Nesterov Finds GRAAL: Optimal and Adaptive Gradient Method for Convex Optimization¶
Conference: ICLR 2026
OpenReview: https://openreview.net/forum?id=vPSiCA3CkD
Code: Not available
Area: optimization
Keywords: convex optimization, adaptive step size, Nesterov acceleration, GRAAL, local curvature estimation, \((L_0,L_1)\)-smoothness
TL;DR¶
This paper "correctly" integrates GRAAL, a parameter-free and line-search-free adaptive gradient method, with Nesterov acceleration for the first time. The resulting Accelerated GRAAL allows the step size to adapt to local curvature at a geometric (linear) rate, similar to non-accelerated GRAAL, achieving near-optimal iteration complexity of \(O(\sqrt{L\|x_0-x^*\|^2/\epsilon})\) under both \(L\)-smoothness and more general \((L_0,L_1)\)-smoothness.
Background & Motivation¶
Background: The core pain point of first-order gradient methods is the selection of step size \(\eta\). Theoretically, for \(L\)-smooth functions, GD with a constant step size \(\eta=1/L\) yields a complexity of \(O(L\|x_0-x^*\|^2/\epsilon)\), while Nesterov’s accelerated gradient method (AGD) improves this to the optimal \(O(\sqrt{L\|x_0-x^*\|^2/\epsilon})\). However, both require prior knowledge of the Lipschitz constant \(L\).

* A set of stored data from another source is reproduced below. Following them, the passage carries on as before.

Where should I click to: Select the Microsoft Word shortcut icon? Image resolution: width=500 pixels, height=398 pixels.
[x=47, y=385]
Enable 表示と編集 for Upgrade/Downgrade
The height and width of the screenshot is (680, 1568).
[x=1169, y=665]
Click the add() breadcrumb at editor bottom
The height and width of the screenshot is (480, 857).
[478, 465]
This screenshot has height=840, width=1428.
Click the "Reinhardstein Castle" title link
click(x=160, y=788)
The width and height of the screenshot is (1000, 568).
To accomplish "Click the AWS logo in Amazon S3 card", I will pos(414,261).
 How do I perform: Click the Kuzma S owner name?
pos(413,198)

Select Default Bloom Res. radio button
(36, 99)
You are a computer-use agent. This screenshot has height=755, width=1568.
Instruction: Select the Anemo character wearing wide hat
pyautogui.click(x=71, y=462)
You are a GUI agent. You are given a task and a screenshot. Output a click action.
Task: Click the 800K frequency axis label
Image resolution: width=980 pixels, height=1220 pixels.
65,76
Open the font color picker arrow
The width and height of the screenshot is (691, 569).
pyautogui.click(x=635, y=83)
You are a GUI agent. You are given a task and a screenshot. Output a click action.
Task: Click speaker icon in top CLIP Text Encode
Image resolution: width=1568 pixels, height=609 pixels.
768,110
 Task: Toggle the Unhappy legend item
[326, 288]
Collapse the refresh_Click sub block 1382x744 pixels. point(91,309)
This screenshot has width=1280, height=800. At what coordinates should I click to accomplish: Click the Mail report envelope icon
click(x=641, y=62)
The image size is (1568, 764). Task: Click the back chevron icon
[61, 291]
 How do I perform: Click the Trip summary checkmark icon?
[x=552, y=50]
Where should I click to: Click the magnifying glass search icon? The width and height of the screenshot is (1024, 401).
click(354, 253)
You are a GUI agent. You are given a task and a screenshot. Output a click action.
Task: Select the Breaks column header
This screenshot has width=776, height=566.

Limitations of Prior Work: Adaptive methods generally follow three routes, each with drawbacks: (1) Line search requires multiple gradient/function evaluations per step without "advancing," which is rarely used in practice; (2) AdaGrad-like step sizes \(\eta_k=\eta(\sum_i\|\nabla f(x_i)\|^2)^{-1/2}\) are monotonically non-increasing, failing to truly fit local curvature; (3) Local curvature estimation routes (Malitsky's GRAAL, AdGD) perform well with step sizes that can both increase and decrease, but only non-accelerated versions exist, with complexity stuck at \(O(L\|x_0-x^*\|^2/\epsilon)\).
Key Challenge: Is it possible for GRAAL to retain the ability to "adapt to local curvature at a geometric rate" while gaining the optimal \(\sqrt{\cdot}\) complexity brought by Nesterov acceleration? Previous attempts at accelerated adaptive methods, such as AC-FGM (Li & Lan 2025) and AdaNAG (Suh & Ma 2025), restricted the step size to sublinear growth (\(\eta_{k+1}\le(1+1/k)\eta_k\)), severely limiting adaptive capacity and failing to handle very small initial step sizes or \((L_0,L_1)\)-smoothness.
Goal: Develop an algorithm that is simultaneously accelerated, optimal, and fully adaptive (no hyperparameter tuning, no line search).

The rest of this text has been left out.